Yes, the function you provided, f(x) = ((x+2)(x-4))/((3-x)(x-1)), satisfies the given conditions. Let's analyze each feature:
1. Two vertical asymptotes: x = 1, x = 3.
If we simplify the denominator, we have (3 - x)(x - 1). As x approaches 1, the denominator becomes 0, indicating a vertical asymptote at x = 1. Similarly, as x approaches 3, the denominator also becomes 0, indicating another vertical asymptote at x = 3.
2. One horizontal asymptote: y = -1.
To determine the horizontal asymptote, we examine the behavior of the function as x approaches positive or negative infinity. If we simplify the function, we see that both the numerator and denominator are polynomials of degree 1. Therefore, the ratio of the leading terms is the determining factor.
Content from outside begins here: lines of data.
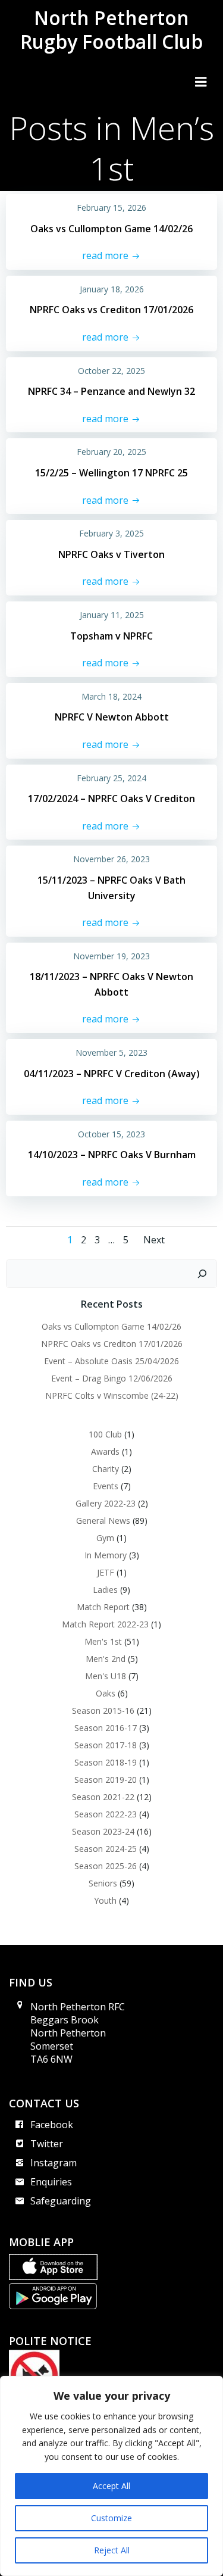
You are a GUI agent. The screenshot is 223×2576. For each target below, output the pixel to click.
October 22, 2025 (111, 370)
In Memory (105, 1555)
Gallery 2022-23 (106, 1503)
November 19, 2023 (111, 956)
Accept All (111, 2485)
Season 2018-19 (105, 1762)
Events (105, 1486)
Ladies (105, 1589)
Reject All (112, 2550)
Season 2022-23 (105, 1814)
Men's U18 (105, 1676)
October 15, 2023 (111, 1134)
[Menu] (201, 82)
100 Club (105, 1434)
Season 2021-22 (103, 1796)
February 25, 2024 (111, 778)
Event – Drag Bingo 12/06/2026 (111, 1378)
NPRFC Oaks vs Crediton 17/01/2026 (112, 1343)
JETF (105, 1572)
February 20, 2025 (111, 451)
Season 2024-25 (105, 1848)
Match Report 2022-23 (105, 1624)
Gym (105, 1537)
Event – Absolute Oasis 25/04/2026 (111, 1361)
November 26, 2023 (111, 859)
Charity (105, 1468)
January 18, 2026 (112, 289)
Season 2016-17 (105, 1727)
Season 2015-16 (103, 1710)
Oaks (105, 1693)
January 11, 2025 (112, 614)
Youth (105, 1900)
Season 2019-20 (105, 1779)
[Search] (202, 1273)
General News (103, 1520)
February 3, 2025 (111, 533)
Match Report (103, 1607)
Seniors (103, 1883)
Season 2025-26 (105, 1866)
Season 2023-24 (103, 1831)
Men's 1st (103, 1641)
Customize (111, 2518)
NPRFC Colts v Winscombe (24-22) (111, 1395)
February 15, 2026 (111, 207)
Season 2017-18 (105, 1745)
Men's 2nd (105, 1658)
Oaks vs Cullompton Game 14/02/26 (111, 1326)
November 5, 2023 (111, 1052)
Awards (105, 1451)
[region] (111, 2476)
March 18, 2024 (111, 696)
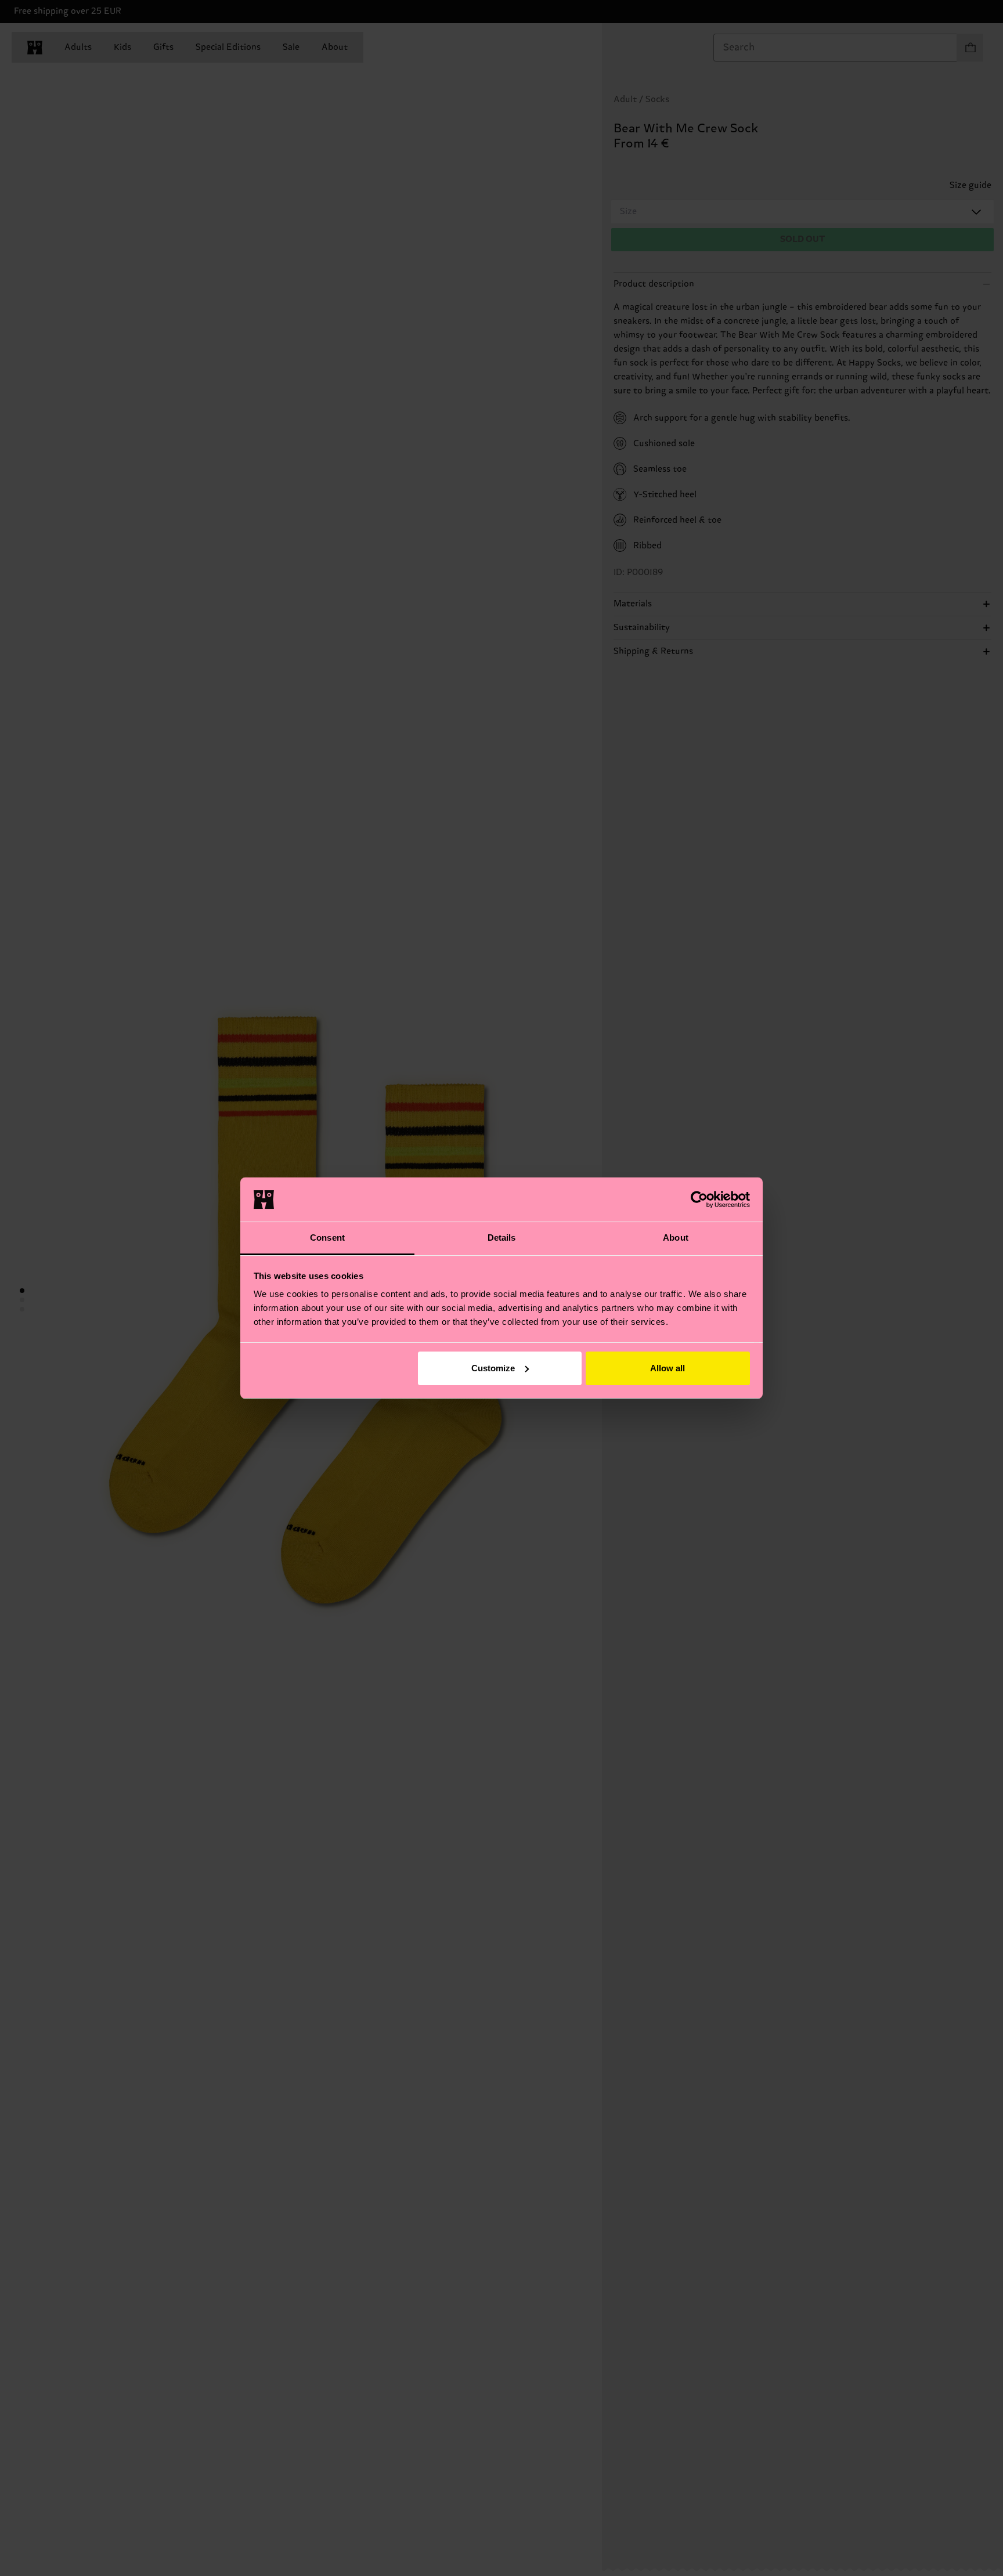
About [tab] (675, 1237)
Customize (493, 1368)
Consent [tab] (327, 1237)
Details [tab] (502, 1237)
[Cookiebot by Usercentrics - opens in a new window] (699, 1199)
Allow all (667, 1368)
In this case, the leading term in the numerator is x^2, and in the denominator, it is -x^2. Thus, as x approaches infinity or negative infinity, the ratio of the leading terms is -1, indicating a horizontal asymptote at y = -1.
3. x-intercepts: -2, 4.
To find the x-intercepts, we set the numerator equal to zero since the x-coordinate of a point on the graph is where the function value is zero. In this case, if we set (x+2)(x-4) = 0, we find two solutions: x = -2 and x = 4, which confirms the given x-intercepts.
Therefore, the function f(x) = ((x+2)(x-4))/((3-x)(x-1)) satisfies all the given conditions.